Looking back, Perez hates the way he used to treat his former players at Thompson, Montevallo and Hazel Green. He despises how angry he was and how focused he was on winning. He still keeps in touch with many of his former players, and he always makes a point to apologize.

“I love them to death,” Perez says of his former players. “They’re my boys, they’ll be my boys forever. But I tell them all the time to this day, ‘man, I’m sorry the way I coached you because I abused you. It was not right.’”

One of the many deep friendships he has built is with Poplin, who now works under Perez as an assistant coach and regards him as a second father. He’s witnessed the many changes that Perez has made in his life.

“He used to be really tough, which we needed, but I guess he started changing a little more when he started having kids,” Poplin says. “But even when he was hard on us, he’s that coach that kids just love to play for because he would be the first guy to get on you, but then at the same time, when you do something good, he’s always the first guy there congratulating you or picking you up.”

Here to stay

Alabaster City Schools superintendent Dr. Wayne Vickers, who first hired Perez, told him back when he was an assistant that the time wasn’t right to become the head coach of a program like Thompson. Notably, he wasn’t as concerned about wins and losses as Perez was.

Ironically, the wins kept coming even after he stopped focusing on them. In 2023, he broke the school record for the best start to a season with a 20-0 record and the best winning percentage in program history, the latter breaking a record that he helped set as an assistant coach.

But after the biggest win of his Thompson career to advance to the state semifinals in 2023, he did two things–pray to God and embrace his wife and kids.
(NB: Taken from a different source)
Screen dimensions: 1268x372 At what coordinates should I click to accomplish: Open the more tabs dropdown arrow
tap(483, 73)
Frankie Perez kneels in prayer surrounded by his family after Thompson reached the state semifinals in 2023. (Reporter Photo/Alec Etheredge)
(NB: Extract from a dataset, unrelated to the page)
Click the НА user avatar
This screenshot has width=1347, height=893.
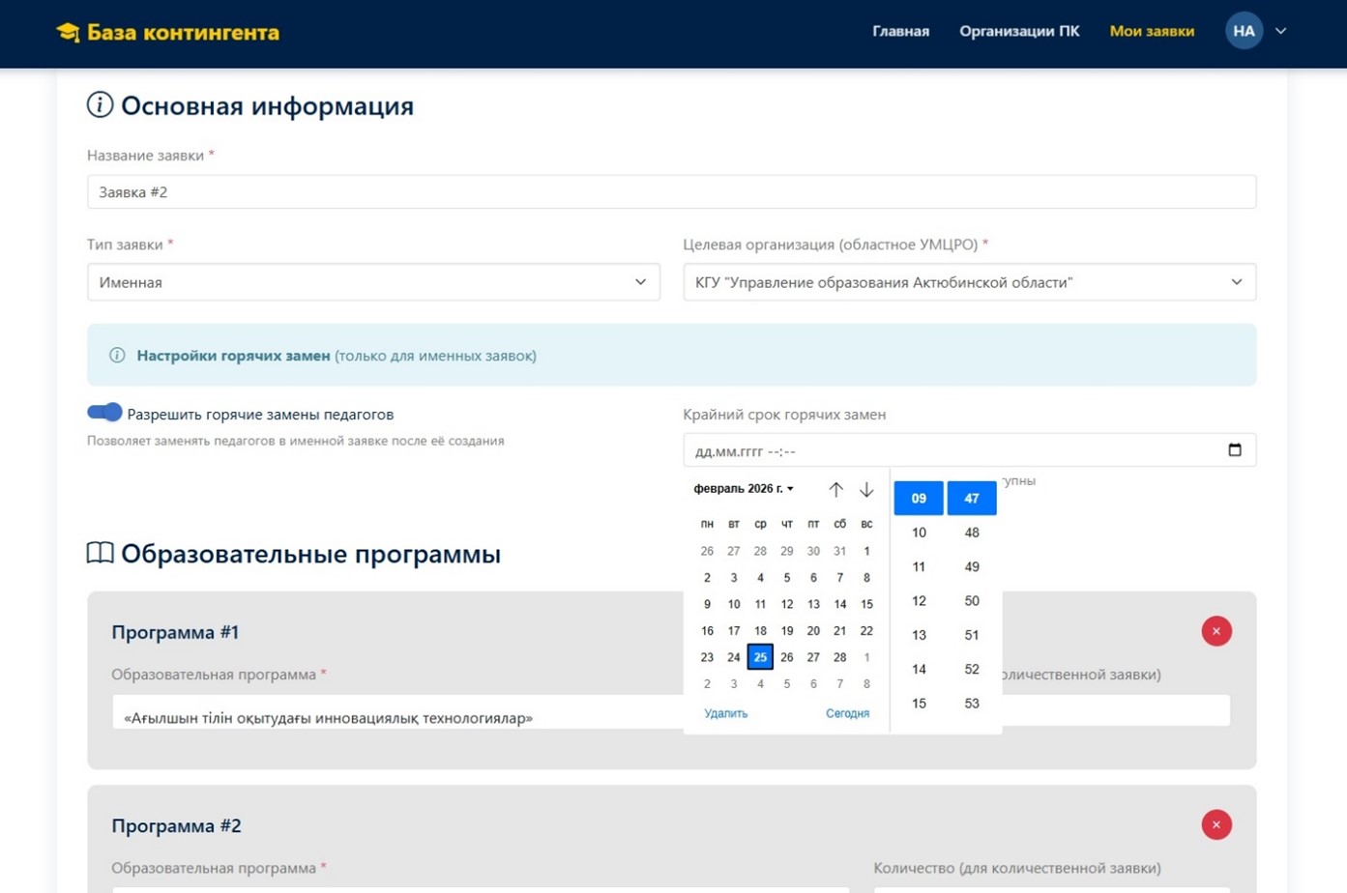[1244, 31]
It may just be the best display of how he lives his life now and the people and things he values–seeing what Vickers mentioned to him years earlier about becoming a leader for a team.

“If you’re the Thompson head coach for baseball, you’d better win,” Perez says. “But I started thinking if I focus so much on the winning and don’t enjoy the process, and don’t enjoy the ride, and don’t enjoy the relationships that I’ve been in with these kids, then winning is not going to matter anyway.”